The private diaries of one of Rome’s greatest emperors, the personal letters of one of Rome’s best playwrights and wisest power brokers, the lectures of a former slave and exile, turned influential teacher. Against all odds and the passing of some two millennia, these incredible documents survive. What do they say? Could these ancient and obscure pages really contain anything relevant to modern life? The answer, it turns out, is yes. They contain some of the greatest wisdom in the history of the world. Together these documents constitute the bedrock of what is known as Stoicism, an ancient philosophy that was once one of the most popular civic disciplines in the West, practiced by the rich and the impoverished, the powerful and the struggling alike in the pursuit of the Good Life.

But over the centuries, knowledge of this way of thinking, once essential to so many, slowly faded from view. Except to the most avid seekers of wisdom, Stoicism is either unknown or misunderstood. Indeed, it would be hard to find a word dealt a greater injustice at the hands of the English language than “Stoic.” To the average person, this vibrant, action-oriented, and paradigm-shifting way of living has become shorthand for “emotionless.” Given the fact that the mere mention of philosophy makes most nervous or bored, “Stoic philosophy” on the surface sounds like the last thing anyone would want to learn about, let alone urgently need in the course of daily life. What a sad fate for a philosophy that even one of its occasional critics, Arthur Schopenhauer, would describe as “the highest point to which man can attain by the mere use of his faculty of reason.”

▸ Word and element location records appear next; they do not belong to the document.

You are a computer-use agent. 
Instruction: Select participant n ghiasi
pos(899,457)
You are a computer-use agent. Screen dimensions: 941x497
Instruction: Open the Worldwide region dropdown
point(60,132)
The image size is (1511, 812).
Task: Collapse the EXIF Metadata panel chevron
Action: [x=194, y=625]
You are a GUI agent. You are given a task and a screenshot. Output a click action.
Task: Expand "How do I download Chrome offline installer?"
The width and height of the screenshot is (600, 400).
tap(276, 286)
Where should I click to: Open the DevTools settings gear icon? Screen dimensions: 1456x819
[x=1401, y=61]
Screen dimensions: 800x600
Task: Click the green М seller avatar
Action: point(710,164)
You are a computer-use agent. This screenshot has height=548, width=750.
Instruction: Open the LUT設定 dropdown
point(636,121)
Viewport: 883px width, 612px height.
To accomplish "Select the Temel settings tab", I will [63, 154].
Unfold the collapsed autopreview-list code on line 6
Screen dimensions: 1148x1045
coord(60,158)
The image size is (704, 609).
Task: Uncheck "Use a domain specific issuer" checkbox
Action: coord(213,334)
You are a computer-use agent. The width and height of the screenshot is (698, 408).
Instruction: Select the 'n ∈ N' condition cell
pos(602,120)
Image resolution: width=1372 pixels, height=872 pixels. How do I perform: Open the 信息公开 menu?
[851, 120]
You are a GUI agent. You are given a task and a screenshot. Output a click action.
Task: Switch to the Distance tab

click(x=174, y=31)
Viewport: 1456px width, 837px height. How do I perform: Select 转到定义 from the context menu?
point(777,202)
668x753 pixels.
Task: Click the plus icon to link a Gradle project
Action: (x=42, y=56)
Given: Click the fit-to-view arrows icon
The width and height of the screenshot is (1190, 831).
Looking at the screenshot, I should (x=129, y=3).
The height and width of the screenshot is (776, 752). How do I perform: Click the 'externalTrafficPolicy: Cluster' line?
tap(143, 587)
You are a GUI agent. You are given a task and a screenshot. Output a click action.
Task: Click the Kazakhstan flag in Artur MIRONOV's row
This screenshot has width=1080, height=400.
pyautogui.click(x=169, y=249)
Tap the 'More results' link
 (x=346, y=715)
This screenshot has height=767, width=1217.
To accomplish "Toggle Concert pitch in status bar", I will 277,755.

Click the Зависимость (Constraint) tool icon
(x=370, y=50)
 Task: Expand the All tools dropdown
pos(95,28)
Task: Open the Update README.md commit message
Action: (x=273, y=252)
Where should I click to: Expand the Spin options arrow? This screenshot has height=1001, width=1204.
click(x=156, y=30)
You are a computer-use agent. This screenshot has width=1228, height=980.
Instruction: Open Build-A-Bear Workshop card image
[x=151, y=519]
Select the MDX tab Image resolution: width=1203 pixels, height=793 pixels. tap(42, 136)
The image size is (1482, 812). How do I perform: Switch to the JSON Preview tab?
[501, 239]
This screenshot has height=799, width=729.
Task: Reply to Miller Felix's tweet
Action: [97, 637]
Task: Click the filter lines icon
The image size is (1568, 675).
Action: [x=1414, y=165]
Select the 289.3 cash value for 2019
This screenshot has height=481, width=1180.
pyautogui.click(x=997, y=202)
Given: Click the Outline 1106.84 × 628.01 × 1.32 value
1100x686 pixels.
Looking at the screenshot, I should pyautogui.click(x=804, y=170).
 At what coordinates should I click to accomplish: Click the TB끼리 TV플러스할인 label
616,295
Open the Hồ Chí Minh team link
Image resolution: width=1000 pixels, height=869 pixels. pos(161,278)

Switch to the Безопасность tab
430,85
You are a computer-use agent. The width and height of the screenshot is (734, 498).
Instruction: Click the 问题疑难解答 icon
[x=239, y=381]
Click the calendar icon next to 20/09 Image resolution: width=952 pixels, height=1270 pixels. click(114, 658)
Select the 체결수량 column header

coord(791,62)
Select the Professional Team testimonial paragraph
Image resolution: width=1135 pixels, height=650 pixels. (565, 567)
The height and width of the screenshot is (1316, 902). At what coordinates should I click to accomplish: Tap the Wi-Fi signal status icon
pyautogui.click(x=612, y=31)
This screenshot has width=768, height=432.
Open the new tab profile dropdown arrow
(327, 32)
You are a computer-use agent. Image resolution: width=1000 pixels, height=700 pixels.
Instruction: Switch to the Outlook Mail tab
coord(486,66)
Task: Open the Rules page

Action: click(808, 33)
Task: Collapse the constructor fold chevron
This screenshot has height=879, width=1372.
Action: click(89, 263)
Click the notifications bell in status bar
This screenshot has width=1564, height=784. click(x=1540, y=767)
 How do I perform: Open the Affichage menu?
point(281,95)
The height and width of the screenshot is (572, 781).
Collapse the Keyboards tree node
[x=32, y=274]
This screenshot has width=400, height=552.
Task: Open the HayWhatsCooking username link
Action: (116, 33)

Our goal with this book is to restore Stoicism to its rightful place as a tool in the pursuit of self- mastery, perseverance, and wisdom: something one uses to live a great life, rather than some esoteric field of academic inquiry. Certainly, many of history’s great minds not only understood Stoicism for what it truly is, they sought it out: George Washington, Walt Whitman, Frederick the Great, Eugène Delacroix, Adam Smith, Immanuel Kant.

Today (especially since the recent publication of *The Obstacle Is the Way*), Stoicism has found a new and diverse audience, ranging from the coaching staffs of the New England Patriots and Seattle Seahawks to rapper LL Cool J and broadcaster Michele Tafoya as well as many professional athletes, CEOs, hedge fund managers, artists, executives, and public men and women. What have all these great men and women found within Stoicism that others missed? A great deal. While academics often see Stoicism as an antiquated methodology of minor interest, it has been the doers of the world who found that it provides much needed strength and stamina for their challenging lives.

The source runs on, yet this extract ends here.